Supplied entries —
----------------

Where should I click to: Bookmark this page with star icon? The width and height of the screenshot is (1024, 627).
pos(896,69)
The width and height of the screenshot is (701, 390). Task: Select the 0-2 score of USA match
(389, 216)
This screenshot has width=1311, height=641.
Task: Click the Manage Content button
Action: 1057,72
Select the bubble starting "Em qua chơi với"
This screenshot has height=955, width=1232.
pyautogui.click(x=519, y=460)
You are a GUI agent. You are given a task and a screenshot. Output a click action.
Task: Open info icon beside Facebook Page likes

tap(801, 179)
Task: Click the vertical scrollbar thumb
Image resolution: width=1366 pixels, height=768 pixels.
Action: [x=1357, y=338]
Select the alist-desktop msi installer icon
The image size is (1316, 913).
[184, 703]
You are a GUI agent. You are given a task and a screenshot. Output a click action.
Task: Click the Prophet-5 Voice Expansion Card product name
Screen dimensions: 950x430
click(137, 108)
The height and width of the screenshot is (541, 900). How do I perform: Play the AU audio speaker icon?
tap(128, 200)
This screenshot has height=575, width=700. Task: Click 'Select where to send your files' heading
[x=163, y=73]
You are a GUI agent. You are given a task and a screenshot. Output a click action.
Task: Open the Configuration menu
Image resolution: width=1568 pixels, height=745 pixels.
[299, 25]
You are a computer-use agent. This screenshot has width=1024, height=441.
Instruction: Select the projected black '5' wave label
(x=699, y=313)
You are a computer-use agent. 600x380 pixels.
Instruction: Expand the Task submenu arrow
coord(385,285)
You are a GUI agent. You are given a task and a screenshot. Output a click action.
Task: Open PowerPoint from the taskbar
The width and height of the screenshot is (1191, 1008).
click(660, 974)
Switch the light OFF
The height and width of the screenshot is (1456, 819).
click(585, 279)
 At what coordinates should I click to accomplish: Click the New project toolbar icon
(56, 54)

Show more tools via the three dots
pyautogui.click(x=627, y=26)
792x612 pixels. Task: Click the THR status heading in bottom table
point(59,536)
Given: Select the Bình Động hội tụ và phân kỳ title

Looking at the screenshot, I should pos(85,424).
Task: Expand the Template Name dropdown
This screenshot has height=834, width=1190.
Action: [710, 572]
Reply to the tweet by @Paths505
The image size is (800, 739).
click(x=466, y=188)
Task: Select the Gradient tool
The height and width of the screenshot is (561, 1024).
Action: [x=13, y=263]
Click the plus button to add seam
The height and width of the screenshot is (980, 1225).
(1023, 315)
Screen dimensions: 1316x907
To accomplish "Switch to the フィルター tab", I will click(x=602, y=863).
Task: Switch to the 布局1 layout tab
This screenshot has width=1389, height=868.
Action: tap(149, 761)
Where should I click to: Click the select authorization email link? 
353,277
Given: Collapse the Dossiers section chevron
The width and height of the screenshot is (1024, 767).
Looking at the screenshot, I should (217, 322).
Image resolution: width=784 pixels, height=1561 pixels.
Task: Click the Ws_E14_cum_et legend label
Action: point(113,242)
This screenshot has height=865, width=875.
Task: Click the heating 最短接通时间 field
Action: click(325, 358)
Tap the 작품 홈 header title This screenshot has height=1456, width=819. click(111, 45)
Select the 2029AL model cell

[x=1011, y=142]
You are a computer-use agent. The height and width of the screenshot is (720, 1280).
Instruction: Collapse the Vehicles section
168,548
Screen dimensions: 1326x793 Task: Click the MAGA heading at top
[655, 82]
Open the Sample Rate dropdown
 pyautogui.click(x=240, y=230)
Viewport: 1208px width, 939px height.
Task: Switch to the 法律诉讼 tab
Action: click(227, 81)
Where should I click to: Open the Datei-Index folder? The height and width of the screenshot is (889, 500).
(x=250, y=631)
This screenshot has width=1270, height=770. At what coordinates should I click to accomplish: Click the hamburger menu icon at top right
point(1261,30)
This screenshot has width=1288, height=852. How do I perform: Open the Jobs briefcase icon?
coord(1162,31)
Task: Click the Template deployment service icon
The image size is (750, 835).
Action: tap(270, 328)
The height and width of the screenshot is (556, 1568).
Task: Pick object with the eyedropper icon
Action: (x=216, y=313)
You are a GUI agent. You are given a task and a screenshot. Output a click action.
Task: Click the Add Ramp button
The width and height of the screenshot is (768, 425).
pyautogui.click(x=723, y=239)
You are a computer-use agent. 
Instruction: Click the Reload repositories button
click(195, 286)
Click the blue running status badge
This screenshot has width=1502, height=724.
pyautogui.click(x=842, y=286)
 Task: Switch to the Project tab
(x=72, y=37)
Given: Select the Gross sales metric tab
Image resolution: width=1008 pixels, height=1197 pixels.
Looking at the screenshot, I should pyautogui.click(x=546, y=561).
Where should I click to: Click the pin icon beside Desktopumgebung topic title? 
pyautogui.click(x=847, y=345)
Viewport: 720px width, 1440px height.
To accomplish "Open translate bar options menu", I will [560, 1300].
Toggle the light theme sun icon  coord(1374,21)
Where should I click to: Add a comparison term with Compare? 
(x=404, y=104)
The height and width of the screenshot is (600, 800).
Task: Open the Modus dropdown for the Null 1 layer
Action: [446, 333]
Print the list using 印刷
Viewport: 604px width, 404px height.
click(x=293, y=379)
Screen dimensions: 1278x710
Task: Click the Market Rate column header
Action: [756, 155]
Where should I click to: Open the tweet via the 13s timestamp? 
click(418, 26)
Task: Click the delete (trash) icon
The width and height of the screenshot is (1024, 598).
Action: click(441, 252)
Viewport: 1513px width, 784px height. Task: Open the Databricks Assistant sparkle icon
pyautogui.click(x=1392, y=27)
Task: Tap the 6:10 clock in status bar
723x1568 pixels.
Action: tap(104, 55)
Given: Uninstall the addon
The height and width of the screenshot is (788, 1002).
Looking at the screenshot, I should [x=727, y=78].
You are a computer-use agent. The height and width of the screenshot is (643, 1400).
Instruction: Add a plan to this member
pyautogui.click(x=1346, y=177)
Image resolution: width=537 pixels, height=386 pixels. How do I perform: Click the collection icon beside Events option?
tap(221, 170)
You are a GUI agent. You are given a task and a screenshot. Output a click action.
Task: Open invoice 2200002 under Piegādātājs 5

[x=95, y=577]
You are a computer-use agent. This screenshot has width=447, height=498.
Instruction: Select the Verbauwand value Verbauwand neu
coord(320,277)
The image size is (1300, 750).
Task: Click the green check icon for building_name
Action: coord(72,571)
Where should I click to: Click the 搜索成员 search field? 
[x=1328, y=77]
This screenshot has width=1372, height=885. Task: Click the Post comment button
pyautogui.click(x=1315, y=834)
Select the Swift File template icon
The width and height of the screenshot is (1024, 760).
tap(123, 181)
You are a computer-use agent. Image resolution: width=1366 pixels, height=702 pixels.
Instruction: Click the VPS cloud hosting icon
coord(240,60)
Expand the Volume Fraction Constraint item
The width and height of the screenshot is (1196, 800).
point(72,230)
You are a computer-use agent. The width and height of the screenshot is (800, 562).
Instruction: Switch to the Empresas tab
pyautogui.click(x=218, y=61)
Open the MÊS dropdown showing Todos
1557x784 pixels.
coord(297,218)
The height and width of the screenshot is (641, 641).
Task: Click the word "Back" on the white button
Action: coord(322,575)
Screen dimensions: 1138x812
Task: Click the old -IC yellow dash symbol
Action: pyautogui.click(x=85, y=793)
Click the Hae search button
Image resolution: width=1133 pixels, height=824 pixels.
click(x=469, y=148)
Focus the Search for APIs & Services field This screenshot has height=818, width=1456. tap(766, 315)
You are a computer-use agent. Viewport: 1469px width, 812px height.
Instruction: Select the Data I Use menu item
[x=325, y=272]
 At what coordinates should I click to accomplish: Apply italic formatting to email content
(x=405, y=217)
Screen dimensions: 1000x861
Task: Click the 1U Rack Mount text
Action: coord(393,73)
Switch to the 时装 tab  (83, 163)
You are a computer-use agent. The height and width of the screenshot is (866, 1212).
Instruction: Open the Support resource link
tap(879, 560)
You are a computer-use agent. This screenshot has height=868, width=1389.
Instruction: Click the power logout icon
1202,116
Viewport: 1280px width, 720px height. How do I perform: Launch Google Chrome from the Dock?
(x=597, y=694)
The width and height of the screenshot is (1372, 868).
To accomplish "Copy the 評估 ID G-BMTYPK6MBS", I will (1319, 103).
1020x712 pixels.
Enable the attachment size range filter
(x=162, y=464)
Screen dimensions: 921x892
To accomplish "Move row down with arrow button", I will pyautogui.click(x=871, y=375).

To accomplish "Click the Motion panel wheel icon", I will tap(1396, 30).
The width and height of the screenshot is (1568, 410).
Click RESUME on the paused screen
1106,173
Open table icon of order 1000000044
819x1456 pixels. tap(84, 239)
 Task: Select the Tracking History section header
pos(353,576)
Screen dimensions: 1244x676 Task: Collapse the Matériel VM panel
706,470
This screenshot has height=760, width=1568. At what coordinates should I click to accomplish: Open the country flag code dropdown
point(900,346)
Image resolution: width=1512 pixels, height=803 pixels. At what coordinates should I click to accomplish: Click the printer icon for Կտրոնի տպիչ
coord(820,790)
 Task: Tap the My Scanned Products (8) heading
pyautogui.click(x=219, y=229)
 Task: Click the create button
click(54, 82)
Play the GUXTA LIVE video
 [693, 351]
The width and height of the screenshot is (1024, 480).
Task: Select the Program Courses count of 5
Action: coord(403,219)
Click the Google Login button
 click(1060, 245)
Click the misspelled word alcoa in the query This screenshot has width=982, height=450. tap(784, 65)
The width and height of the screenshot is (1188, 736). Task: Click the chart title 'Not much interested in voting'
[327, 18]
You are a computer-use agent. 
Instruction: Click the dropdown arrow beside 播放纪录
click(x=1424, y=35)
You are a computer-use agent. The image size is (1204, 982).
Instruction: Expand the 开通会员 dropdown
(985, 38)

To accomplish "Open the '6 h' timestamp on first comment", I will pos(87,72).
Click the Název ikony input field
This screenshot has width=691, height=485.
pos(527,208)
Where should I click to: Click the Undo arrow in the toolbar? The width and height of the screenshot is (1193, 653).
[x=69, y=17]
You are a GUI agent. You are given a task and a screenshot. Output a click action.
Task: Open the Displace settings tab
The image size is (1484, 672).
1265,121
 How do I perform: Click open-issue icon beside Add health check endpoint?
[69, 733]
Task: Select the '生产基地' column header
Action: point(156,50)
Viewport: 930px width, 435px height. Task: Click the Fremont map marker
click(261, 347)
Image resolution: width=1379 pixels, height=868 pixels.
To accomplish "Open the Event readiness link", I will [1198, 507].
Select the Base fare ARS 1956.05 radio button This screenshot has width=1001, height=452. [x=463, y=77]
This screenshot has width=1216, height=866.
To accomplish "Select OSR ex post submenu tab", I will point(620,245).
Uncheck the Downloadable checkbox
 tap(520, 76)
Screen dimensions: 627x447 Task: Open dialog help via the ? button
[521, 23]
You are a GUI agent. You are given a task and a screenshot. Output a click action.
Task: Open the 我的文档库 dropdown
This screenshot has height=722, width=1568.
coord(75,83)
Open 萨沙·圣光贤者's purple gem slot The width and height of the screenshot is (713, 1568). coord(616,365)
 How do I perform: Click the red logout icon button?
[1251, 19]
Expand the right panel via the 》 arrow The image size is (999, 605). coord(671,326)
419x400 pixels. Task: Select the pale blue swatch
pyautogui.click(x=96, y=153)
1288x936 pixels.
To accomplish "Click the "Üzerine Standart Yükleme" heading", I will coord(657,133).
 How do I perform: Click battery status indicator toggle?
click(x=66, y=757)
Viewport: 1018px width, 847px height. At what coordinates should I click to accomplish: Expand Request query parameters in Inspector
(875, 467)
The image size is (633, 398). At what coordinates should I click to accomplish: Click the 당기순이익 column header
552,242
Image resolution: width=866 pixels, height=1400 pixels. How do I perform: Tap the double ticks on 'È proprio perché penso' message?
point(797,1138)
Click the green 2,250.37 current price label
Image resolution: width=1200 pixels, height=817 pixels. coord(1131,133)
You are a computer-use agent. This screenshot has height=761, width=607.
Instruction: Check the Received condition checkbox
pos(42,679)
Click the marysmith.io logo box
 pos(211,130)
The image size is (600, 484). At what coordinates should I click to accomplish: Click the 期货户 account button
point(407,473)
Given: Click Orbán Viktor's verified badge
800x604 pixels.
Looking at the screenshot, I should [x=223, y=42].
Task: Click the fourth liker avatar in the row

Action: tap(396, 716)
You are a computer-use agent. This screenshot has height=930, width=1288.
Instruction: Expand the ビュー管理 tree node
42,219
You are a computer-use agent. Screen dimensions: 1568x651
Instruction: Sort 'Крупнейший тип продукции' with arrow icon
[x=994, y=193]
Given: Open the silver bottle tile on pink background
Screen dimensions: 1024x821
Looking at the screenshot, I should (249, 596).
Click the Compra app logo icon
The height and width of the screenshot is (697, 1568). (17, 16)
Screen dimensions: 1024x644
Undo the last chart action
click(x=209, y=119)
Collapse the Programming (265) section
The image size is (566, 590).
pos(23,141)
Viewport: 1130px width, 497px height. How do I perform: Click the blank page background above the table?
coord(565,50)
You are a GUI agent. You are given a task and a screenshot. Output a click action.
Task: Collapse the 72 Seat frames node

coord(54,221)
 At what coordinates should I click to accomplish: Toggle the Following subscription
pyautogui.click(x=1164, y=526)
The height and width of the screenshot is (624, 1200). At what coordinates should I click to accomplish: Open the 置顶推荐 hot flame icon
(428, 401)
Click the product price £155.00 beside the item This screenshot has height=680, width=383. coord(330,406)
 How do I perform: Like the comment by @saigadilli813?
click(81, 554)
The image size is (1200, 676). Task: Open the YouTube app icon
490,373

----------------

Assigned task —
In the listing above, find the line with "The width and height of the screenshot is (1191, 1008)." and the line with "Given: Collapse the Dossiers section chevron". Output those two lines and every line between them, exactly as written.

Answer to the exercise —
The width and height of the screenshot is (1191, 1008).
click(660, 974)
Switch the light OFF
The height and width of the screenshot is (1456, 819).
click(585, 279)
 At what coordinates should I click to accomplish: Click the New project toolbar icon
(56, 54)

Show more tools via the three dots
pyautogui.click(x=627, y=26)
792x612 pixels. Task: Click the THR status heading in bottom table
point(59,536)
Given: Select the Bình Động hội tụ và phân kỳ title

Looking at the screenshot, I should pos(85,424).
Task: Expand the Template Name dropdown
This screenshot has height=834, width=1190.
Action: [710, 572]
Reply to the tweet by @Paths505
The image size is (800, 739).
click(x=466, y=188)
Task: Select the Gradient tool
The height and width of the screenshot is (561, 1024).
Action: [x=13, y=263]
Click the plus button to add seam
The height and width of the screenshot is (980, 1225).
(1023, 315)
Screen dimensions: 1316x907
To accomplish "Switch to the フィルター tab", I will click(x=602, y=863).
Task: Switch to the 布局1 layout tab
This screenshot has width=1389, height=868.
Action: tap(149, 761)
Where should I click to: Click the select authorization email link? 
353,277
Given: Collapse the Dossiers section chevron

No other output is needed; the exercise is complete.